> **To do**:
#1 In the neutral meson analysis text, over what invariant mass range is the background spectrum normalized?
#2 Quote the neutral meson analysis text from "Such a measurement" to "of neutral mesons.".
#3 Decide whether each statement agrees with the neutral meson analysis text. Answer yes or no for each, and quote the words of the text that settle it. (a) The invariant mass spectrum is constructed as a 2D histogram of transverse momentum versus invariant mass. (b) Setting NumberPerPtBin to 4 gives a bin of 250 MeV/c. (c) The output file of AnaPtSpectrum contains a TGraphErrors class.

> **Extracted text**:
========
Such a measurement is crucial to extract the direct photon signal, but the measurement of neutral meson provides also direct information about the QGP and hadron gas properties :
1. The freeze-out conditions (low pT neutral pion spectra)
2. The restoration of the SU(1) symmetry (pT eta meson spectrum, X. Huang PRD53(96)5034)
3. The jet-plasma interaction physics via the high pT spectra of neutral mesons.
The invariant mass spectrum is built by full combination of the photons pairs in a given event:
M_inv = sqrt (2 E1 E2 (1 - cos(theta_12)))
where Ei are the energies of the photons and theta_12 the relative angle. Since the combinatorial background strongly depends on pT values, the invariant mass spectrum is constructed as a 2D histogram transverse momentum versus invariant mass.
I have developed a aliroot compiled macro AnaPhotons_v1.C (see also in the PHOS directory in ALICE_ROOT). This macro can (must) be compilated in the aliroot framework:
.includepath ${ALICE_ROOT}/PHOS
.L AnaPhotons_v1.C++
The version v1 of this macro contains two functions :
void AnaMinv(char * filename)
This funcion analyses the RecParticles in PHOS (electromagntic showers) and builds the invariant mass versus transverse momentum spectra for two pT range: 0-10 GeV/c and 0 - 100 GeV/c. In addition, it calculates the combinatorial background (extension _back). The phase space histograms are also built, and the distributions of photon pair asymmetry and photon pair DeltaR are calculated. The combinatorial background is calculated by ramdomizing the bi-dimensional spectra of pseudo-rapidity versus phi and randomizing the 1D spectrum of pT. The bidimensional spectrum GetRandom2() is necesary to keep the correlation between pseudo-rapidity and phi (mainly due to dead modules). We assume, as one would expect, that the pT distribution is independent on the pseudo-rapidiy & phi values (see the code of AnaMin function in AnaPhotons_v1.C for more details).
The output file name is given by sprintf(outputname,"%s.Minv",filename);
void AnaPtSpectrum(char * filename, Int_t NumberPerPtBin, Option_t * particle, Option_t * opt)
This function calculates de pT spectrum from file created by AnaMinv (extension ".Minv"). Background spectrum is normalized in the invariant mass range 200 to 400 MeV/c. The number of neutral mesons is then calculated, and errors are evaluated. NumberPerPtBin means number of bins in the pT spectrum per pT bin in the original 2D spectrum. NumberPerPtBin=1 means a bin of 250 MeV/c, and NumberPerPtBin=4 means a 1 GeV/c bin. Two particles can be considered "pion" or "eta". For pions, the invariant mass spectrum is integrated from 112 MeV/c2 to 152 MeV/c2 and for eta mesons, from 468 MeV/c2 to 628 MeV/c2 Finally, the option opt allow for two different pT range 0 - 10 GeV/c or 0 - 100 GeV/c. The output file name is sprintf(filenameout,"%s.PtSpectrum_%d_%s_%s",filename, NumberPerPtBin, particle, opt); and contains a TGraphErrors class with the number of neutral mesons per pT bin.
========
(A block of data)

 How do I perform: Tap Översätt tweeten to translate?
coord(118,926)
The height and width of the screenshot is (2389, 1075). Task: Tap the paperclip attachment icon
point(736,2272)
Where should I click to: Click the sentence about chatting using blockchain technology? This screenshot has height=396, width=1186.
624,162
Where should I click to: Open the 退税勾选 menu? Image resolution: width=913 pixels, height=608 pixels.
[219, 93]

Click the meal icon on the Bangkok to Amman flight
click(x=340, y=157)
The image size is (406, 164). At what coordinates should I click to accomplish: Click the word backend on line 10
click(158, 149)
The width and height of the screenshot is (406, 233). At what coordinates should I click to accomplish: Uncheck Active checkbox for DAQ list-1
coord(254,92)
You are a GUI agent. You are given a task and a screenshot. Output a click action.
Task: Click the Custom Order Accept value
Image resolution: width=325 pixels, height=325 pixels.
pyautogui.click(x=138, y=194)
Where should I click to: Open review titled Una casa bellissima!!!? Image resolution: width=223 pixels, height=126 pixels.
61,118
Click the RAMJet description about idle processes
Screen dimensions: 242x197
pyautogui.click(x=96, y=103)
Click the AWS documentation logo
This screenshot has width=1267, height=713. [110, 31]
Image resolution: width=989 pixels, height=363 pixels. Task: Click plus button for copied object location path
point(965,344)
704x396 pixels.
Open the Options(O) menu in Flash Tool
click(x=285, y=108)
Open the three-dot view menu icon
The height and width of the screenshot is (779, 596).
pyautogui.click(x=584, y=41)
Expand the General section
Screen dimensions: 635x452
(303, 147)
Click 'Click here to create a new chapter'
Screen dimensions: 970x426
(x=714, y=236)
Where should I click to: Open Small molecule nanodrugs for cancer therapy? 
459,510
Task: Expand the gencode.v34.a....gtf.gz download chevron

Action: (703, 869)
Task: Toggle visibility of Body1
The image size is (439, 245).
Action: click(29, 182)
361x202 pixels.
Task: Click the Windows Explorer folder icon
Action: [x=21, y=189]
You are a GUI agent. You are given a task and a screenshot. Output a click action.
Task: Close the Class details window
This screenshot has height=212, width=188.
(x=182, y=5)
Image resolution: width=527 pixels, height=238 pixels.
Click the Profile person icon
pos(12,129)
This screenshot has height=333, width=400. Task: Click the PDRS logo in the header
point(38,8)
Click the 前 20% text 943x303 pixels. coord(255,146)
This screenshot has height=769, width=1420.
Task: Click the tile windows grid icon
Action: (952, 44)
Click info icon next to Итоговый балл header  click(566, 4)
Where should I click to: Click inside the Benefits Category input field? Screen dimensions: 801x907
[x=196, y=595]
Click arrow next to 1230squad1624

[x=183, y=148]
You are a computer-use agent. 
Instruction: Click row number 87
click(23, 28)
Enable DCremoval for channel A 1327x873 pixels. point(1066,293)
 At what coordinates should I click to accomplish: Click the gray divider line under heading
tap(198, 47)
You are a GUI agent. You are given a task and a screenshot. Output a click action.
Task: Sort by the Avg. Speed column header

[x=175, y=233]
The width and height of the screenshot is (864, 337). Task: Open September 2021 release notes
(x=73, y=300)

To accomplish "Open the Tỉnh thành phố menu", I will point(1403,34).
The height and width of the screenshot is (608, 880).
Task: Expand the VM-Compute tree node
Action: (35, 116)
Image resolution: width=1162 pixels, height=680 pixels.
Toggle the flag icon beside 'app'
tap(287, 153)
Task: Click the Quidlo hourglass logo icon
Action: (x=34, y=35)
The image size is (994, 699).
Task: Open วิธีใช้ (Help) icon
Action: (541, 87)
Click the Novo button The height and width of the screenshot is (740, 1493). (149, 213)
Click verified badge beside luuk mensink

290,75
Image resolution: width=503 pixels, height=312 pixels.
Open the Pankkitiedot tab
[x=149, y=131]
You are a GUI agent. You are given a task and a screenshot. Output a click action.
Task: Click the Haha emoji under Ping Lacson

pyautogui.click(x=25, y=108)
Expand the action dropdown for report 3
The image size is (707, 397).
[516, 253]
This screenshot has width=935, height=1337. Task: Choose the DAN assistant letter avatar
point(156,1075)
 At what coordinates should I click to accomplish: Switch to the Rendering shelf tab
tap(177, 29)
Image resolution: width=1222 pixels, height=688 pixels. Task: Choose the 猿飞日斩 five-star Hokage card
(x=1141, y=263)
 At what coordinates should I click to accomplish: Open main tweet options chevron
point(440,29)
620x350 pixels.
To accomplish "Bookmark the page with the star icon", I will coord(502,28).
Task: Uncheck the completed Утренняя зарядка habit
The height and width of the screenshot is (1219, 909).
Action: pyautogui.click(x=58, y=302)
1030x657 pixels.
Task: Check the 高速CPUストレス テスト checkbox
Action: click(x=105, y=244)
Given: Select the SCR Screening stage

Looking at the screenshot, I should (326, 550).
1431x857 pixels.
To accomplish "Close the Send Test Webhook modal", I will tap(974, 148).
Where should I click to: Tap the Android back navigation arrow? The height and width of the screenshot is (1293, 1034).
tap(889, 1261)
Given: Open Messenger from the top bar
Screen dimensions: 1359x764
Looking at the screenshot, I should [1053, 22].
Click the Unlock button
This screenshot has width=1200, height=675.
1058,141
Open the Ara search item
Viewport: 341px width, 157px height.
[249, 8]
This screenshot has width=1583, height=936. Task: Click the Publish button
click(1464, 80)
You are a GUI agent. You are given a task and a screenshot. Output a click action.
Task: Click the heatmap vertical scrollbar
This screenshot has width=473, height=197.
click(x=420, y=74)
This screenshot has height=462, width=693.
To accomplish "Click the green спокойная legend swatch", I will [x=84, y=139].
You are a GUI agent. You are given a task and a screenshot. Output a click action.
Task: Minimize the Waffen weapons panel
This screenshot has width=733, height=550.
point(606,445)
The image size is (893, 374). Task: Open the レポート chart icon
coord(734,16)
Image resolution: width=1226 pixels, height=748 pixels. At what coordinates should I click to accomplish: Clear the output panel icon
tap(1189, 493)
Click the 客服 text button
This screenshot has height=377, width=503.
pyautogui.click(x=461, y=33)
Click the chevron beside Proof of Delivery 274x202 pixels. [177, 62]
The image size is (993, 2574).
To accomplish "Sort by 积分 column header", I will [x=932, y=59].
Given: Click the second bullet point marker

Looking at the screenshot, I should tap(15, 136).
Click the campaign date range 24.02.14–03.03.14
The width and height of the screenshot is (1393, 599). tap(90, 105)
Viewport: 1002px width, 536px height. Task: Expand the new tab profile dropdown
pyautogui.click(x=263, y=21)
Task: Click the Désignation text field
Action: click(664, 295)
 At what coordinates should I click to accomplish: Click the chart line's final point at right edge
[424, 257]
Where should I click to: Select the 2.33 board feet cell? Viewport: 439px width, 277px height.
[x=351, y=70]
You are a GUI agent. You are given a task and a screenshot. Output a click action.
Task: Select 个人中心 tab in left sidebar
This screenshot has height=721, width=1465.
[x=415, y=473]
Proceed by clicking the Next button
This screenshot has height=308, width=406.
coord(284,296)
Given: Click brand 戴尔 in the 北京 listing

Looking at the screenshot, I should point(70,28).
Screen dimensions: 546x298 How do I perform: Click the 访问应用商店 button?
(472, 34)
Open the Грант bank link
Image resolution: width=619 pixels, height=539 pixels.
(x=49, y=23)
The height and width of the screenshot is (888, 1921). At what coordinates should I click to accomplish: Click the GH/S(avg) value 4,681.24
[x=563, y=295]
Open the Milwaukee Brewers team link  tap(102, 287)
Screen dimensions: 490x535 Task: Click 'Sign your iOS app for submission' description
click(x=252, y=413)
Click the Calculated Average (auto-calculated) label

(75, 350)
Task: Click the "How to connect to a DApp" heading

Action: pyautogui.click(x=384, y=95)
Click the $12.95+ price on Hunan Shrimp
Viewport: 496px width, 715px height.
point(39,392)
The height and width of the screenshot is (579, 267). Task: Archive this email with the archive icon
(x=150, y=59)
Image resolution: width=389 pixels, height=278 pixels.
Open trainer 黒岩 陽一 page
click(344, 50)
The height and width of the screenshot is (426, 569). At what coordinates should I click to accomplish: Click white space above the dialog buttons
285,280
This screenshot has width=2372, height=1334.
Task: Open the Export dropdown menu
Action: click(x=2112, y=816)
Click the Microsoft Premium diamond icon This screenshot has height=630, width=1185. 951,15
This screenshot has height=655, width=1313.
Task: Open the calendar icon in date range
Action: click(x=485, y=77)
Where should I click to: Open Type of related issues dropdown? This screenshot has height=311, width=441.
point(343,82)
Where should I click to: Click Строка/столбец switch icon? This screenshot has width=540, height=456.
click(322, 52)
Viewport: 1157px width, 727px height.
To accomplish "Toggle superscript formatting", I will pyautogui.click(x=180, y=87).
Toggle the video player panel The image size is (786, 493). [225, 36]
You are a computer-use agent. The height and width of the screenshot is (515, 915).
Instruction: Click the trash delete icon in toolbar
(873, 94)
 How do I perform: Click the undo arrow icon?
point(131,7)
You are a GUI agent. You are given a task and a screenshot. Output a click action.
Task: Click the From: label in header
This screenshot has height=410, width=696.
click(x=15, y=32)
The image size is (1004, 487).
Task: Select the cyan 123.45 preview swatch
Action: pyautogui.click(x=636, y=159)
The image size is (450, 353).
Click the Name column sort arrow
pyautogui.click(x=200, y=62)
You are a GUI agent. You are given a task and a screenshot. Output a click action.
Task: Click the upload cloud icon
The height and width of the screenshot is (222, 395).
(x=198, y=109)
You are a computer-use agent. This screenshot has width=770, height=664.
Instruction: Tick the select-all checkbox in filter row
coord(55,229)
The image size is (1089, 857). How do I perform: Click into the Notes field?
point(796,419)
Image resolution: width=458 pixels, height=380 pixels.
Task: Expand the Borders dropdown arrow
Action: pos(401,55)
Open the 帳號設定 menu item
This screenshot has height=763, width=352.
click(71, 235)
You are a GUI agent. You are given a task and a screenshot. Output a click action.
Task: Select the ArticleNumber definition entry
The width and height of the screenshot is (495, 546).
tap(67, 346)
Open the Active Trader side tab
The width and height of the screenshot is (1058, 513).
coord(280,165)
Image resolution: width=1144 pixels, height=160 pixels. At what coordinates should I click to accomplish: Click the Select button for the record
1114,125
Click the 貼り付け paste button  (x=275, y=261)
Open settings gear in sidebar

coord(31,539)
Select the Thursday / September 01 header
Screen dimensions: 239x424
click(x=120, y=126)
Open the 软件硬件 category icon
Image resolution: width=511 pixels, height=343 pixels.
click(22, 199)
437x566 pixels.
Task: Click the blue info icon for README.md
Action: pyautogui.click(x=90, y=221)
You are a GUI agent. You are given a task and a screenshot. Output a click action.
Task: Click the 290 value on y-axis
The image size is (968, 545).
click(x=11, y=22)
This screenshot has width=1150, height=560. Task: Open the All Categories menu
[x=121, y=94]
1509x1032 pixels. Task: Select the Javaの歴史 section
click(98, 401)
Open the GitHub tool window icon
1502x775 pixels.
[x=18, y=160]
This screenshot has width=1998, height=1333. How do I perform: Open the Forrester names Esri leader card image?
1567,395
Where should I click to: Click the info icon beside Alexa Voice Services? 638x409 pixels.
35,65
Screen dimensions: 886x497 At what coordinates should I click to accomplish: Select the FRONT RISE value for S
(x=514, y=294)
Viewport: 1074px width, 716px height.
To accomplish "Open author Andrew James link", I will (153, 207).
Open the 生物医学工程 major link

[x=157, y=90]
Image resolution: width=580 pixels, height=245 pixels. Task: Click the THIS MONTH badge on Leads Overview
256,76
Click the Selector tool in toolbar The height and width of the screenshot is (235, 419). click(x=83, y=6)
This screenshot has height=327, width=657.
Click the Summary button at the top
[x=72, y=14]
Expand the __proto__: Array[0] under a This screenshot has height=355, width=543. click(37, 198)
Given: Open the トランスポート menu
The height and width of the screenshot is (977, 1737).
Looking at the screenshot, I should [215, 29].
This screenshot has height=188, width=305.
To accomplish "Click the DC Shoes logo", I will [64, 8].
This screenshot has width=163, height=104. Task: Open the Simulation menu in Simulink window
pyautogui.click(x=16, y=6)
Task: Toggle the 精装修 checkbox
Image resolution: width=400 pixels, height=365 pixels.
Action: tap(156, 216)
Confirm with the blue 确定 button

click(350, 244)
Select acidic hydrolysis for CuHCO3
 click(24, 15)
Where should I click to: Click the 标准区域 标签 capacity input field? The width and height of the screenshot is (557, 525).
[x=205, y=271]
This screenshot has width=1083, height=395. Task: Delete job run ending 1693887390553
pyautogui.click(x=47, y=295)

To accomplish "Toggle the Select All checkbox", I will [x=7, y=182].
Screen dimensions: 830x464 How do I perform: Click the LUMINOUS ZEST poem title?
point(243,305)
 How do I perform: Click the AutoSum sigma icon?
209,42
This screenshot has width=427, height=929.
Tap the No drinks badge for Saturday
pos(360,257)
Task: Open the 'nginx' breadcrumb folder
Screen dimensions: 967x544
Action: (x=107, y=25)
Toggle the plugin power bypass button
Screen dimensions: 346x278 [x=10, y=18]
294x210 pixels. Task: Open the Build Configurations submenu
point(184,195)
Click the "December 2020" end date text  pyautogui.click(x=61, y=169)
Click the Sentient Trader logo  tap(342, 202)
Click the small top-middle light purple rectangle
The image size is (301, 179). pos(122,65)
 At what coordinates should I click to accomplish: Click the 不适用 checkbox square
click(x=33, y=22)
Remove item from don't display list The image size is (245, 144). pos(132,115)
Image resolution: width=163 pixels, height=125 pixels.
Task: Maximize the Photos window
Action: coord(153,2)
========
> **Answers in order**:
#1 From 200 to 400 MeV/c.

#2
Such a measurement is crucial to extract the direct photon signal, but the measurement of neutral meson provides also direct information about the QGP and hadron gas properties :
1. The freeze-out conditions (low pT neutral pion spectra)
2. The restoration of the SU(1) symmetry (pT eta meson spectrum, X. Huang PRD53(96)5034)
3. The jet-plasma interaction physics via the high pT spectra of neutral mesons.

#3
(a) Yes: "the invariant mass spectrum is constructed as a 2D histogram transverse momentum versus invariant mass."
(b) No: "NumberPerPtBin=4 means a 1 GeV/c bin."
(c) Yes: "contains a TGraphErrors class with the number of neutral mesons per pT bin."